Tuesday, April 26, 2011

Institutionalized Part 2 -- The Bad


The second post in my series about TFA Institute (click here for the previous post); this one covers basically everything I didn't like.  The next will discuss the good parts.

Your sweet ride for 5 weeks.

            After one week of endless talks about professionalism and the glory of TFA (also known as ‘Induction’), Institute proper begins.  Institute, the dreaded TFA boot camp; the scant 5 weeks of teaching experience a TFA-er will boast at the beginning of his first year; the land of lesson plans and sleepless nights; light of my life, fire of my loins!
            My one disclaimer – Institute experiences can vary somewhat region-to-region.  For example, in Arizona, it is hot and there is no air conditioning, while in LA it was just hot; in the Mississippi Delta, one has to get up at 4 AM to drive an hour plus to school; and presumably, since in MI you are legally allowed to hit children, they cover corporal punishment techniques (which were left out in LA). 
Largely, though, the experience is the same: 5 weeks, 4 of them involve classroom teaching for about an hour per day; lots of lessons about pedagogy; frantic copy-machine-use at night; inedible dorm food.  Your days are spent at an assigned school, at a subject matter and grade level that roughly approximates your actual placement.  Luckily, mine was a perfect match, but this is no guarantee.
As mentioned above, the focus of Institute is on teaching, but it occupies the minority of your actual time.  You do not step into the classroom for the first week, and for the subsequent four, you teach for about an hour, then lead small-group tutoring for another 30 minutes.  The rest of the 7:30 AM – 5:00 PM day is consumed with classes.
There are lessons to be planned at night, of course, but I happen to be an extremely efficient worker; efficient to the point that I rarely had more than an hour or two of planning to do once back at the dorms, and often I finished on the bus ride home.
This is probably a good place to mention that I was uncommonly good at Institute.  I was heaped with praise by the various people overseeing me, and renowned for my ability to deliver lesson plans at warp speed.  Yet, I still felt lost and unprepared when I actually started teaching in the fall, probably because Institute does not resemble being a teacher so much as being a student.  Hell, you arrive to school in the morning on a yellow bus full of fellow TFA-ers in identifying badges, all with identical boxed lunches.  It’s pretty hard to feel like an authority figure when stepping off of a school bus while being serenaded with camp songs (I guess I didn’t mention the singing.  Just like the acronyms I mentioned in my last post, it’s more fun as a surprise).

Unfortunately, there are no silly vests... yet.

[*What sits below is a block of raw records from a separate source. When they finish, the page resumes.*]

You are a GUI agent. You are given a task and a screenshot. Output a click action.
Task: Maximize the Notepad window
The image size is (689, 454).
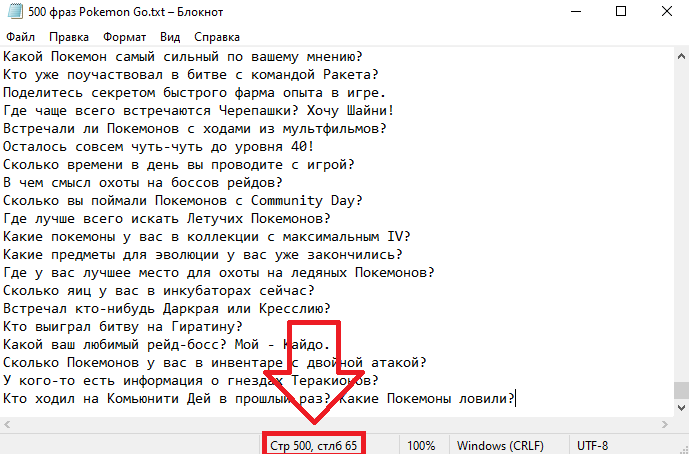click(621, 13)
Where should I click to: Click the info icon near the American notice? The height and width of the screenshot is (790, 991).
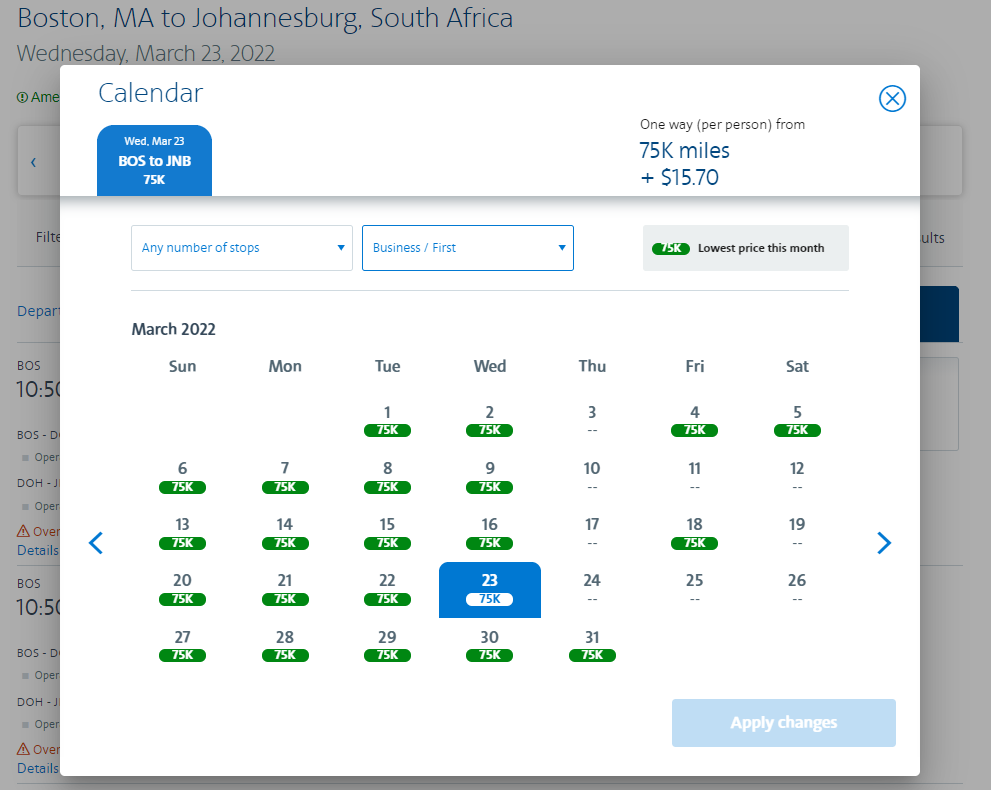click(x=22, y=97)
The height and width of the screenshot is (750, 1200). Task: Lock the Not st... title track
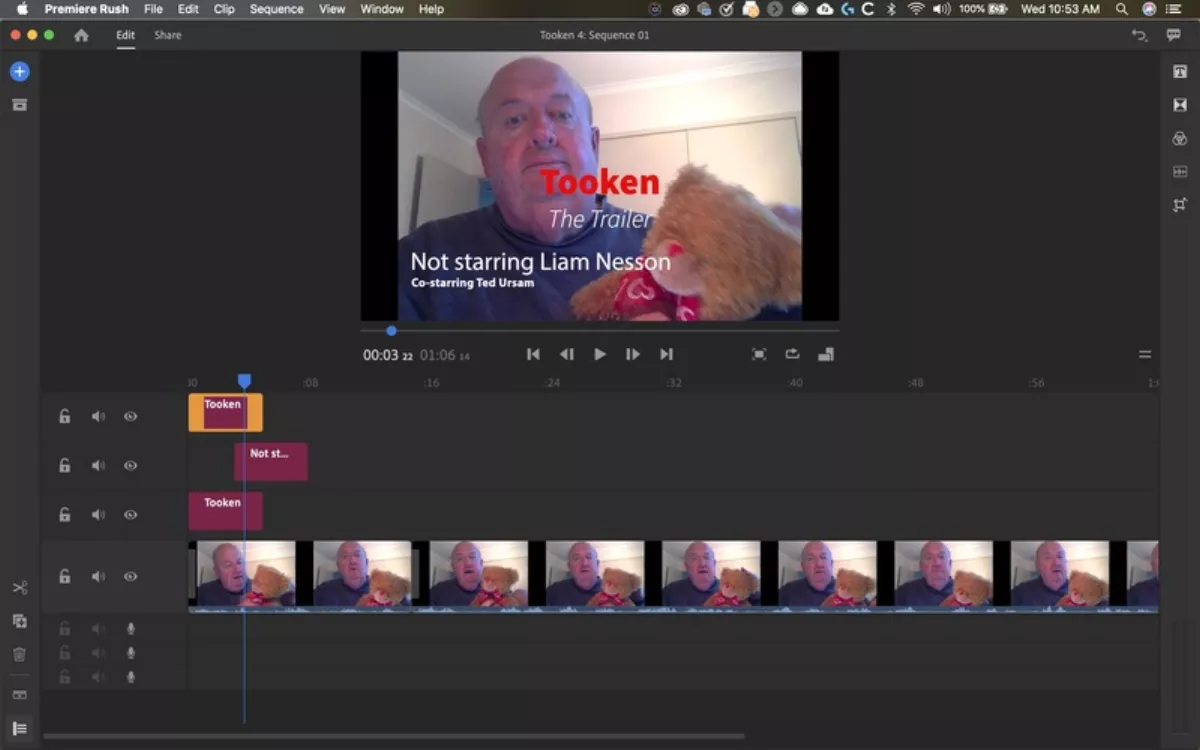pos(64,465)
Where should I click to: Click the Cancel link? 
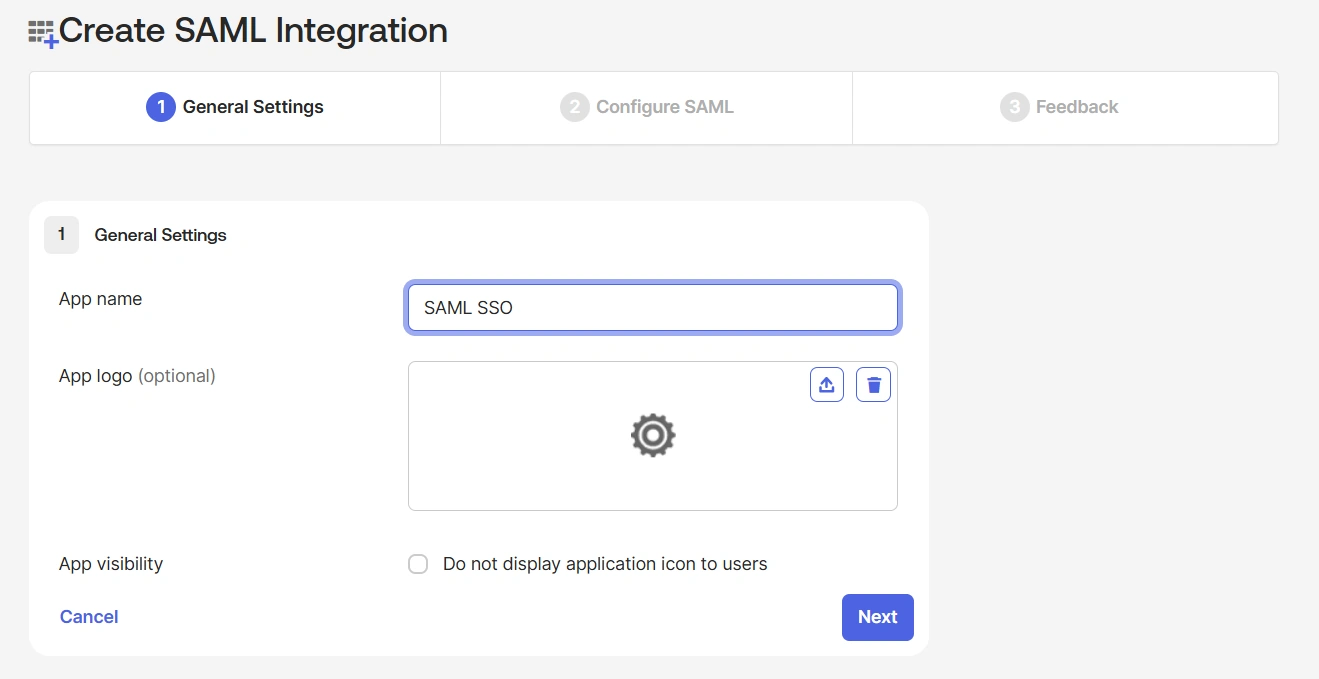(88, 616)
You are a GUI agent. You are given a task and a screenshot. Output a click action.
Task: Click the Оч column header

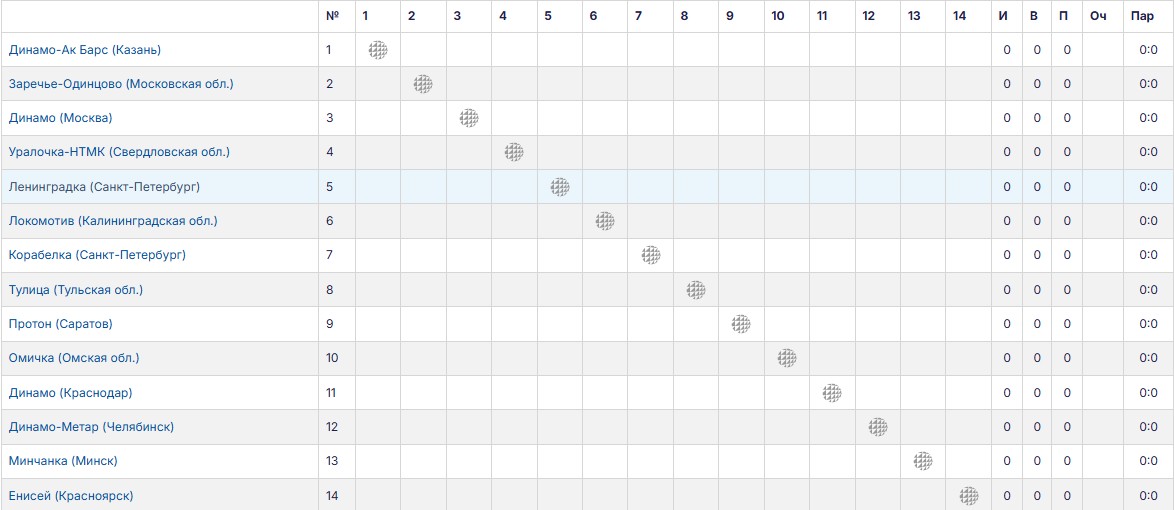[1098, 16]
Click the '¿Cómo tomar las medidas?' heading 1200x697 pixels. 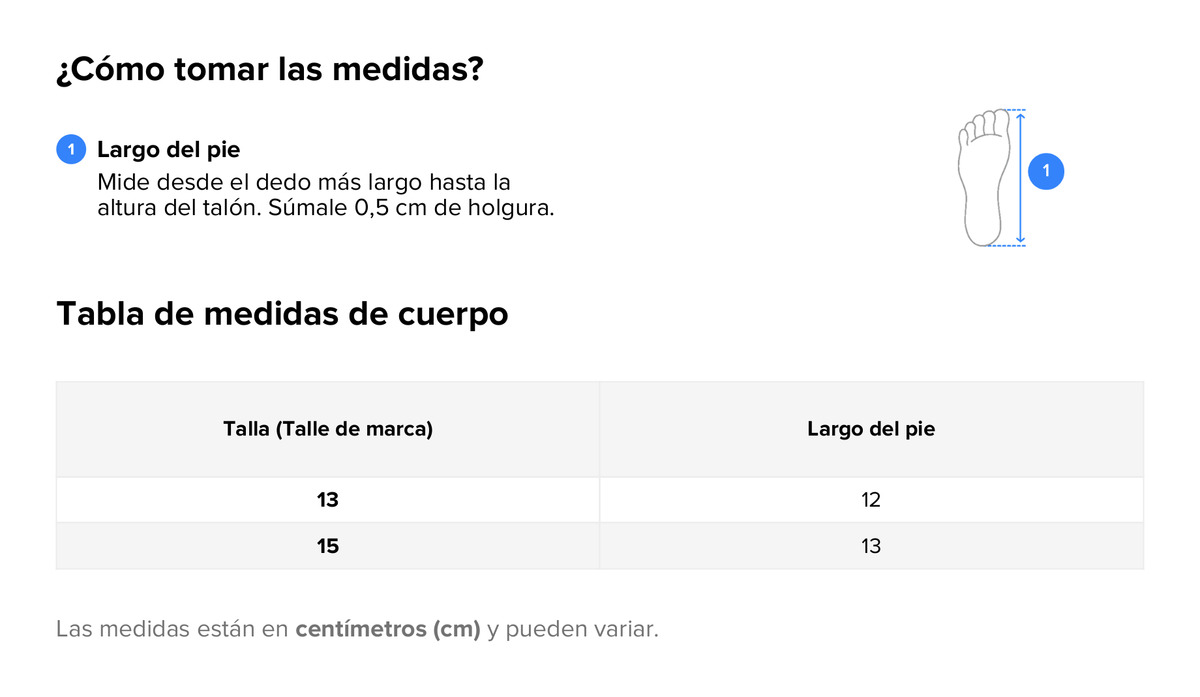(x=270, y=71)
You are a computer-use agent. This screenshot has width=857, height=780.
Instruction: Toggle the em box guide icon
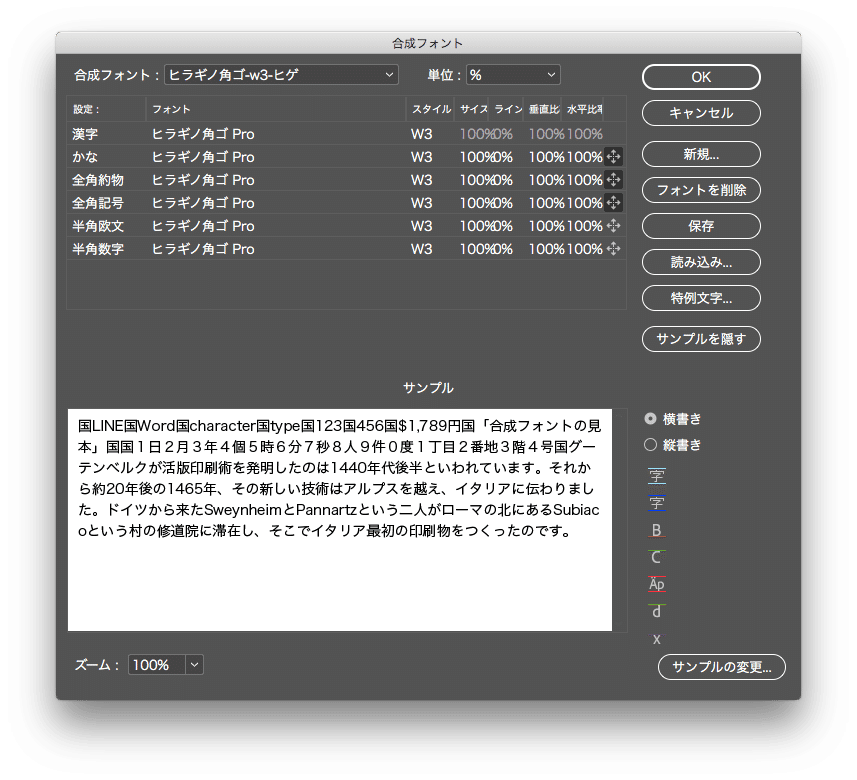coord(656,503)
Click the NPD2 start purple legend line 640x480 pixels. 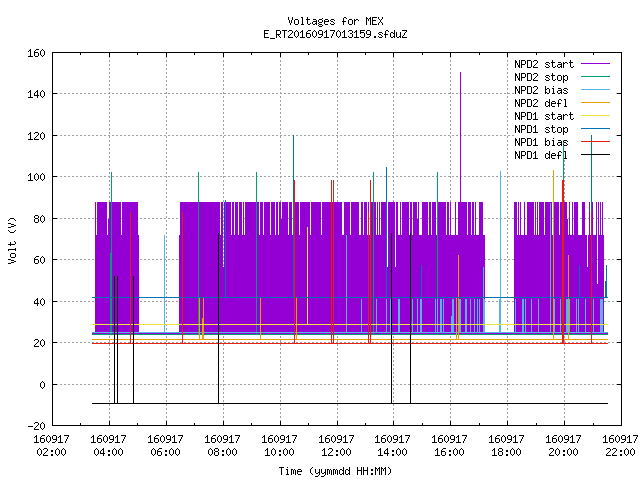tap(595, 64)
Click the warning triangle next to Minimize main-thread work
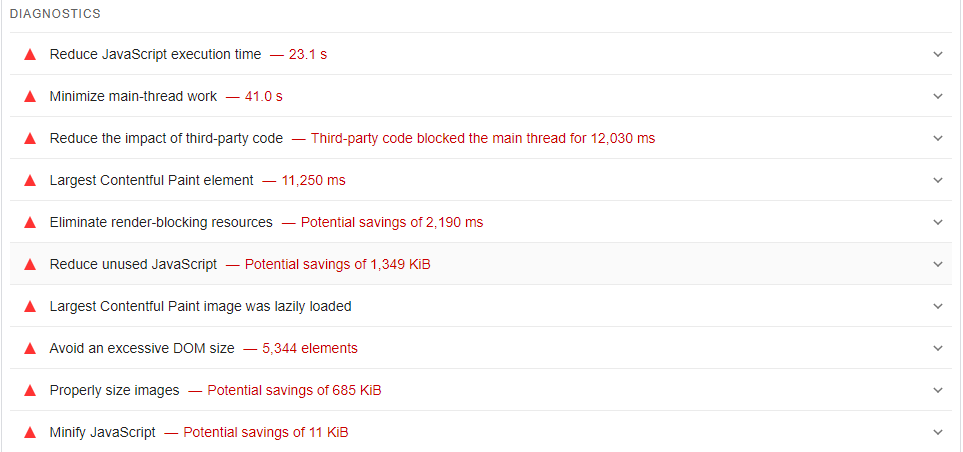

The vast majority of your day is spent being a student, as well.  The topics covered are what one would expect: discipline (now called classroom management), lesson planning, literacy, and so on.  What isn’t covered is just as revealing, however.  During Institute, you write daily lesson plans, but your topic is given to you, down to the exact item on a test your students should be able to answer by the end.  I didn’t learn how to plan a unit, or write a test, and while I felt well-prepared to be in the classroom at the start of my first year, my long term plans were, frankly, abysmal.
So Institute is student life, during the most stressful finals week[s] imaginable.  On stress: yes, the pace is pretty frantic, and yes, most people don’t sleep much.  My fellow journeymen-teachers looked frightful each morning, baggy-eyed and coffee-jittered, running on 3 hours of sleep.  I slept; or rather, I could have slept.  My efficiency allowed me to set 9:30 pm as my bedtime, but I laid awake for hours on my extra long bunk bed with lesson plans and to-do lists running through my mind.
I would have quit TFA shortly into Institute if not for two things: the kids, and my “boss.”  And for those, you must wait… until next time.  While this post has been dominated by kvetching, it’s not all bad.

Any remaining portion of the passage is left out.